▸ Exercise aim
Return all lines in the material below that contain "computer".

▸ Data section
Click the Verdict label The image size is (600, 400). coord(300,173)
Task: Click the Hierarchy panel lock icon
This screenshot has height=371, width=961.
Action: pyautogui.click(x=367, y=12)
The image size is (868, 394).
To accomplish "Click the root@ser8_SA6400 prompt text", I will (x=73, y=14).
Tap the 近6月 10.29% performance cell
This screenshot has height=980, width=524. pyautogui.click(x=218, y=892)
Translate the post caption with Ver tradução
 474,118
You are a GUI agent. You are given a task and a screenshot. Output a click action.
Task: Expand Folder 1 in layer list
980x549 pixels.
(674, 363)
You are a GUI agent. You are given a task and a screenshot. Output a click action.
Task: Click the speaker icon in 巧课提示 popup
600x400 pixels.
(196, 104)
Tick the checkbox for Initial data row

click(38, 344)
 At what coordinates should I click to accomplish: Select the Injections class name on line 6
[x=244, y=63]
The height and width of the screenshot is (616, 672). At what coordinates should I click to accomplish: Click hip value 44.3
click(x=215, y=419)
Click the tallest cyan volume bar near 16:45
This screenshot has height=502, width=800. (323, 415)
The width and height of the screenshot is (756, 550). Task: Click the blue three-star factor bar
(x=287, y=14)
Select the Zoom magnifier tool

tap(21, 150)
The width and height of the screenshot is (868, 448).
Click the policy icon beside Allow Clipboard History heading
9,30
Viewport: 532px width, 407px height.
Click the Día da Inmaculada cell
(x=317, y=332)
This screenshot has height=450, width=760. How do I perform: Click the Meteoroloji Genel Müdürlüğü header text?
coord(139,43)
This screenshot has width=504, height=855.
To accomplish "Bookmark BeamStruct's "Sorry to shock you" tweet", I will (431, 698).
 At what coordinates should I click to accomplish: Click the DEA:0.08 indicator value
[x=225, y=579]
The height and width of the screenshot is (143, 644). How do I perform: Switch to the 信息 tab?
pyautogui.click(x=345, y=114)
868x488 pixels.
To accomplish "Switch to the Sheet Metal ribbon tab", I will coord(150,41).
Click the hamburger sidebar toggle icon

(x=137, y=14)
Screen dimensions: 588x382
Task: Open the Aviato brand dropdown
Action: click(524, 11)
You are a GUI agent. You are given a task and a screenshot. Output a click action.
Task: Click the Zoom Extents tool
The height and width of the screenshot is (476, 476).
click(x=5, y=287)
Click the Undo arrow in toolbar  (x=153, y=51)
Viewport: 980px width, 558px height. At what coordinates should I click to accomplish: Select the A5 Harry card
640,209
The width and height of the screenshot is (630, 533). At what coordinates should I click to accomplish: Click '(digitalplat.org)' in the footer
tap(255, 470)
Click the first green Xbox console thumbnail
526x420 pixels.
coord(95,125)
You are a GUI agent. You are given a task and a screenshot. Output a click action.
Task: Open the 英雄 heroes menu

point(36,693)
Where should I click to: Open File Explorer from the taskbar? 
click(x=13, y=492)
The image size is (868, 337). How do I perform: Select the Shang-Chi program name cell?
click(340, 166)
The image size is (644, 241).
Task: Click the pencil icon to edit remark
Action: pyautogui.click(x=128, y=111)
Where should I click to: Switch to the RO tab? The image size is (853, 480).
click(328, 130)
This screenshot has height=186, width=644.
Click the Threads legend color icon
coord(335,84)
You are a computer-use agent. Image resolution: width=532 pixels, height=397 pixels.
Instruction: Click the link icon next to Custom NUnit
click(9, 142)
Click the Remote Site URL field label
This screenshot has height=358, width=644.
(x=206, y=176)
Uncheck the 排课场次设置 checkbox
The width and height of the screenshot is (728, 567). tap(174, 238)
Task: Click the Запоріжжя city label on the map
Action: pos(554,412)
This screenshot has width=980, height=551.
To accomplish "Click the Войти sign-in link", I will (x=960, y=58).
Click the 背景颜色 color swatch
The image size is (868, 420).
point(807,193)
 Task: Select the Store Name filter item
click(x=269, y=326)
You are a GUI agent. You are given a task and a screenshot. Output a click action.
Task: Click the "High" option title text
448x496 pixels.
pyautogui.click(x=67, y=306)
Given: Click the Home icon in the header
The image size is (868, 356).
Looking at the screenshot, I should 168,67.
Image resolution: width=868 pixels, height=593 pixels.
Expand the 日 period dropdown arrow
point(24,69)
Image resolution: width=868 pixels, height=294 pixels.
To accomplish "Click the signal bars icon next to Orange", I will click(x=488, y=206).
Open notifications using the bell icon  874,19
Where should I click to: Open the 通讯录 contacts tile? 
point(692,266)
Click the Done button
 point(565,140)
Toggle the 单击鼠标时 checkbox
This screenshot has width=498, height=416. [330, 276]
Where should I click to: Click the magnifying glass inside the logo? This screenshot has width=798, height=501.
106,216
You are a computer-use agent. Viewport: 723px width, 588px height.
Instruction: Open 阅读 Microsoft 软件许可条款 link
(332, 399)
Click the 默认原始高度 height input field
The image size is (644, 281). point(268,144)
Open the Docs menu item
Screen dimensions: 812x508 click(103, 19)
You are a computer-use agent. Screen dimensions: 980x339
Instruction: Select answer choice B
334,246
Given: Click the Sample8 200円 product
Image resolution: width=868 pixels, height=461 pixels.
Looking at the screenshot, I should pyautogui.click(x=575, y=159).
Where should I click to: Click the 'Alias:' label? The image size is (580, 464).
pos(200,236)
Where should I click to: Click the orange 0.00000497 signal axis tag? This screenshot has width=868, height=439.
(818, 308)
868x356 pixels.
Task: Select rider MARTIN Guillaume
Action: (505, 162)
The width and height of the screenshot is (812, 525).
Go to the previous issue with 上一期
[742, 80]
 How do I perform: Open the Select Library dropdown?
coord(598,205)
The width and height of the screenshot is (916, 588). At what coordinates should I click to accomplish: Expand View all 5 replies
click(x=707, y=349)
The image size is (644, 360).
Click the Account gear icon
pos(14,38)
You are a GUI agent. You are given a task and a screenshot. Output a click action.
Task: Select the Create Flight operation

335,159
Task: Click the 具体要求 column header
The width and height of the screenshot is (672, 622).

▸ Your solution
You are a computer-use agent. Image resolution: width=532 pixels, height=397 pixels.
You are a computer-use agent. Viewport: 723px width, 588px height.
You are a computer-use agent. Screen dimensions: 980x339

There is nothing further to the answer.